ACTION ITEM: Decide whether each statement below agrees with the essay on police killings. Answer yes or no for each, quoting the deciding words of the essay. (a) The writer likes to organize around police killings. (b) The killing in Baltimore happened last night. (c) The writer shouts at protests as the nearest thing to crying.

═════ PAGE EXCERPT

Last week, a black man died of over-heating in a jail cell/slave quarters in my own city. Last night, a few hours away in Baltimore, a Black woman is killed and her child shot over warrants. Yet, there are few calls for action. There is little national fanfare. Those of us who could do nothing other than take the streets for Alton and Philando are nearly mute in comparison.
We must ask ourselves, in what ways does our relative silence assert consensus with the state over what bodies and lives are disposable? Why are we still holding on to the hope that there is enough justice in this system for it to absolve itself of the blood of the most marginalized among us? Why are we so hesitant to admit that we are in a deadly struggle for the very soul of humanity in which the slow, obscured genocide of Black people by the state is merely one devastating front.
I am torn in a whirlwind of opposing forces. Shame, anger, hypocrisy mix with dread. Where do we go from here? What do we do? How can I be safe if the rules for safety are being obedient to genocide? How can I have agency if my actions do not accurately determine my life chances? Do we keep saying the name of our dead even if it means chipping away at the integrity of our soul? How much of this anger is justified? How much of this anger is blind rage pushing me to become like the institutions I try to dismantle? Do we let our family members die in silence to protect our mental equilibrium? Do we have the courage to say that we too have made mistakes for which we did not deserve to die, that we too wonder what would happened in we dared to threaten to shoot back? For those of us who pride ourselves on speaking truth to power, do we have the courage to speak the truth that scares us? The truth we are not yet ready for? The truth that fills us with the Molotov cocktail of fear, shame and righteous indignation; burning us up inside?
Here is my truth: I do not like to organize, talk about, or strategize around police killings. It tears at my soul. It scares me. It leaves me feeling torn asunder by anger and fear. I am afraid of the police. I only turn up in community to overcome the fear, I organize in the hope to build the community power required to keep my family safe. I shout at protests because it is the closest I can allow myself to come to crying.
I do not often turn up for the deaths of Black people whose lives I feel I have to defend. I sometimes struggle to stand up to this particular white gaze that I feel, projecting that it is unreasonable for a Black woman to defend herself against an occupying army. I am afraid of being the monster that I know they already think I am. I am afraid of the part of me that wants to burn it all down. I am afraid of the part of me who thinks that every crime against the state that we commit is a holy act. I am afraid of the non-rational part of my being that has had enough, and is not interested in being strategic, moral, measured or respectable. I am afraid that saying this will be the justification for the state coming for me and my chosen family.

══════════
═════ SOURCE MATERIAL

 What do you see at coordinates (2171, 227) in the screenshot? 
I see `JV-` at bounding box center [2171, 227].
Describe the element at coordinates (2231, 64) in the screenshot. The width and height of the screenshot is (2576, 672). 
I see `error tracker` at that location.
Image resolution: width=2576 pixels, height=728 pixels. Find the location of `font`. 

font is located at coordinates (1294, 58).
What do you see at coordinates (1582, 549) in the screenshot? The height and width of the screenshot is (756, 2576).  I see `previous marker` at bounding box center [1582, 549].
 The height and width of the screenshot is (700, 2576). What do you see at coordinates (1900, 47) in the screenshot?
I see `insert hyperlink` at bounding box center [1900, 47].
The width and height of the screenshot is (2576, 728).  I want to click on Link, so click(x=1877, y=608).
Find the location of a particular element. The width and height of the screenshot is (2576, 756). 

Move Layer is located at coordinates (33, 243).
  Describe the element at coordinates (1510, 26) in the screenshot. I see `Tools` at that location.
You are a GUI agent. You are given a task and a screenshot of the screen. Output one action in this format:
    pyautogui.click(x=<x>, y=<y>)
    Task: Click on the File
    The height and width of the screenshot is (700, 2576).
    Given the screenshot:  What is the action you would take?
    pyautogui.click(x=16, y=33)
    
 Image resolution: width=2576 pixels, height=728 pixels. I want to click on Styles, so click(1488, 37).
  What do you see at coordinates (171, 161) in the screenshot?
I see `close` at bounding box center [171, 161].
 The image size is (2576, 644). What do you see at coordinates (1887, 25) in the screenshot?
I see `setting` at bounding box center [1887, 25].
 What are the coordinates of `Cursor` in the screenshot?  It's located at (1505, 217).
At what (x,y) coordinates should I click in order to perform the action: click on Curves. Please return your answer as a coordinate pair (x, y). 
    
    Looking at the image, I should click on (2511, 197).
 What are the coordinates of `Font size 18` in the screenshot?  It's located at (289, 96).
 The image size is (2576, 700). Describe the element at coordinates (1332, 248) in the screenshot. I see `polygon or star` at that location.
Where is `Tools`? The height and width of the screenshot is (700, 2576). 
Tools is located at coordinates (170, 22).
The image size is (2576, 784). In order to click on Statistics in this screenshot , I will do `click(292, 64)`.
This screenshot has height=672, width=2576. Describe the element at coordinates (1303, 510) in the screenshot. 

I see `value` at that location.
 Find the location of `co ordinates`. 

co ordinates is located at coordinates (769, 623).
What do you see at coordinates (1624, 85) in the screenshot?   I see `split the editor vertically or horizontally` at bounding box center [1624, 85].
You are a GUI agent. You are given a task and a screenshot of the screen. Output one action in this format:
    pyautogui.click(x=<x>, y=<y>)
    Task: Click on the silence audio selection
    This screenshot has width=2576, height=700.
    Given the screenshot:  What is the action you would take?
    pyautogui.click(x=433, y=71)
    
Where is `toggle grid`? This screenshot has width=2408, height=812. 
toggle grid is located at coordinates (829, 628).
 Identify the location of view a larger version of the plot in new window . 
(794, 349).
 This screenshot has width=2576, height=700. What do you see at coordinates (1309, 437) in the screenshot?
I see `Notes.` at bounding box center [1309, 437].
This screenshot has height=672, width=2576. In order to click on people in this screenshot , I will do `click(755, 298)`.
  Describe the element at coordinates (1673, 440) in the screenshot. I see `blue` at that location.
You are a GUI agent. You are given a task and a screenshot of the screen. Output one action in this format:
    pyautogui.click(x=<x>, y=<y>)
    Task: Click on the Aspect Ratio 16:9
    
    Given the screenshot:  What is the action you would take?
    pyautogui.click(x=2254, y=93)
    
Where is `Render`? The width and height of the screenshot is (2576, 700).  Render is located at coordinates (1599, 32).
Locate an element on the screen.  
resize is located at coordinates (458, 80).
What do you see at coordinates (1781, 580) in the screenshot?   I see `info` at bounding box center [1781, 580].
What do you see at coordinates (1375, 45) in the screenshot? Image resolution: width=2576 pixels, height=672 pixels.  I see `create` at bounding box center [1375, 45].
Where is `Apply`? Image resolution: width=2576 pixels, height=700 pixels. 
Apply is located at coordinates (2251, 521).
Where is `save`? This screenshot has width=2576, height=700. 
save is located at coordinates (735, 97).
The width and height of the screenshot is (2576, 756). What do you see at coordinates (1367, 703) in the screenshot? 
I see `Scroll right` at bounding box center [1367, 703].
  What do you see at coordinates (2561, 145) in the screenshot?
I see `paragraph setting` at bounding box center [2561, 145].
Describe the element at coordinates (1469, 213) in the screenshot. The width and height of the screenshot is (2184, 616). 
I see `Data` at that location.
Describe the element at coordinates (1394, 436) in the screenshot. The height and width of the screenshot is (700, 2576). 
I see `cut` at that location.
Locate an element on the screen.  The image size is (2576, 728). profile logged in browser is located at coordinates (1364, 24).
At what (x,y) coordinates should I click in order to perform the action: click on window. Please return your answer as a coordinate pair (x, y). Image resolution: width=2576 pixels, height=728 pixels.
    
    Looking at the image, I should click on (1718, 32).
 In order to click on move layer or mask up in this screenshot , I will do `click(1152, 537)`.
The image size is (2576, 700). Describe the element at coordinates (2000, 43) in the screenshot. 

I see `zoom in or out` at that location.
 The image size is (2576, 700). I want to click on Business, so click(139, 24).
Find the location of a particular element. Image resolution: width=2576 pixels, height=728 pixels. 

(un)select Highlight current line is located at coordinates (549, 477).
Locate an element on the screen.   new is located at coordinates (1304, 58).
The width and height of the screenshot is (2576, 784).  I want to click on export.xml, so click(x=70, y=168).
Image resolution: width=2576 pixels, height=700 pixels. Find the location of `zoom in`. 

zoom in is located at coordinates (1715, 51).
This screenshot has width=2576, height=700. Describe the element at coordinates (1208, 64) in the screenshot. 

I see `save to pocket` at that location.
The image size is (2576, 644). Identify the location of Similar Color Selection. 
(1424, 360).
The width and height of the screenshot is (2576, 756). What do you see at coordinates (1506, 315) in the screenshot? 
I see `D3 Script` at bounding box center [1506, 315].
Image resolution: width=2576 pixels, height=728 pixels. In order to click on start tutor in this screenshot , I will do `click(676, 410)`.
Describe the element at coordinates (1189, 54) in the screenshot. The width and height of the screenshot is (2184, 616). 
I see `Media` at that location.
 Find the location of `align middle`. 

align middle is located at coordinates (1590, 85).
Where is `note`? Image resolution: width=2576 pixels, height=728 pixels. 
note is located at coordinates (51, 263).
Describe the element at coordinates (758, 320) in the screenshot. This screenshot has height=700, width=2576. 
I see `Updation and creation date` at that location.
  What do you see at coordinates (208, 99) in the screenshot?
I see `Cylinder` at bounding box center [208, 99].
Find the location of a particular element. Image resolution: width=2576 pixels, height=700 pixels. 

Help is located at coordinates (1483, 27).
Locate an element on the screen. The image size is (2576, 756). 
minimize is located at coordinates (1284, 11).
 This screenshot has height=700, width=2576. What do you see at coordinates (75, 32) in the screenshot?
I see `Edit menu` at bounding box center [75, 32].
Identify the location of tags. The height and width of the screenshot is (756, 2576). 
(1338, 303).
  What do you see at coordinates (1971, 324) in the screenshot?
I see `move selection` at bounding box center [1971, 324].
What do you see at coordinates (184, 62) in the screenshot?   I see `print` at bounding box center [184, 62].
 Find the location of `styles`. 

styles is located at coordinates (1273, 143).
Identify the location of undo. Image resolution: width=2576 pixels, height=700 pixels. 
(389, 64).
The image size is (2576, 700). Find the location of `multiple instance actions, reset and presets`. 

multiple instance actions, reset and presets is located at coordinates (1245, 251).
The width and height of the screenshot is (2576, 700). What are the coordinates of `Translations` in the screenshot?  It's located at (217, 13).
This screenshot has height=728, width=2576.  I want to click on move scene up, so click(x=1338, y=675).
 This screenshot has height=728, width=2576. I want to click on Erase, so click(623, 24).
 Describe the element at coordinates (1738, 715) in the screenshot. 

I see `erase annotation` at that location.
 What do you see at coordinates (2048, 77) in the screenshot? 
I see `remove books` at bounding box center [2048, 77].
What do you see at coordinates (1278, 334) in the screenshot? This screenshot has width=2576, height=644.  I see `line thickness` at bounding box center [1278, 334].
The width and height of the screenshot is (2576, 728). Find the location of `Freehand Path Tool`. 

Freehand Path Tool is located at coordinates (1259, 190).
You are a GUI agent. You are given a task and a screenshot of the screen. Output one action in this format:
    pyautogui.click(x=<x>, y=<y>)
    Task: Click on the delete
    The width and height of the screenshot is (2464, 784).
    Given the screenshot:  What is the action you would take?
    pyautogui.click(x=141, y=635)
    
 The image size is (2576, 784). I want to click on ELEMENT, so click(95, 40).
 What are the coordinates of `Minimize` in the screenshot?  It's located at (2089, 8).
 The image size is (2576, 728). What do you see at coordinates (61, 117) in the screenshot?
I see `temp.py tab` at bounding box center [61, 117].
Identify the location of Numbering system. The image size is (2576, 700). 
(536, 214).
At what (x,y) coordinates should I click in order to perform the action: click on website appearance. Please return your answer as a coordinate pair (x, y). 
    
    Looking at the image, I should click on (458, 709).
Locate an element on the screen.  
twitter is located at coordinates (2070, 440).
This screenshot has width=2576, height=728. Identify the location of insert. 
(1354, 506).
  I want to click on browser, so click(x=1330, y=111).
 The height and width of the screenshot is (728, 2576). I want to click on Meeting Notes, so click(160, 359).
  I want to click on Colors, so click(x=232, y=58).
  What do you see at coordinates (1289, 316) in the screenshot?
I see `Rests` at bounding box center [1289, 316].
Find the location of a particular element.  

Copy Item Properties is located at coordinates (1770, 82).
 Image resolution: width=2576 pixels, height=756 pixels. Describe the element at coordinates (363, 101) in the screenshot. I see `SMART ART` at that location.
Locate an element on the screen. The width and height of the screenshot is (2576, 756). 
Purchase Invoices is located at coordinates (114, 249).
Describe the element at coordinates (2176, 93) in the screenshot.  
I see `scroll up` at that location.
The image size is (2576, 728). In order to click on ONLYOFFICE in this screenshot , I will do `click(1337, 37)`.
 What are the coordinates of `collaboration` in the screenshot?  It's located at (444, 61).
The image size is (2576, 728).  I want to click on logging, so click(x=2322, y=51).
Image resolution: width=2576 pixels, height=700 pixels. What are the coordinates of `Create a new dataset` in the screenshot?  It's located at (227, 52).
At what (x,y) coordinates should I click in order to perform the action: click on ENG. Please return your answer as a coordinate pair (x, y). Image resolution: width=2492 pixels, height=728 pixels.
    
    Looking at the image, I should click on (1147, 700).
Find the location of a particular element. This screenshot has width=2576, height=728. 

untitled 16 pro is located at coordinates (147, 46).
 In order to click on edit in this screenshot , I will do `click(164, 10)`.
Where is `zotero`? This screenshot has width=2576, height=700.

══════════

TASK RESPONSE:
(a) No: "I do not like to organize, talk about, or strategize around police killings."
(b) Yes: "Last night, a few hours away in Baltimore, a Black woman is killed and her child shot over warrants."
(c) Yes: "I shout at protests because it is the closest I can allow myself to come to crying."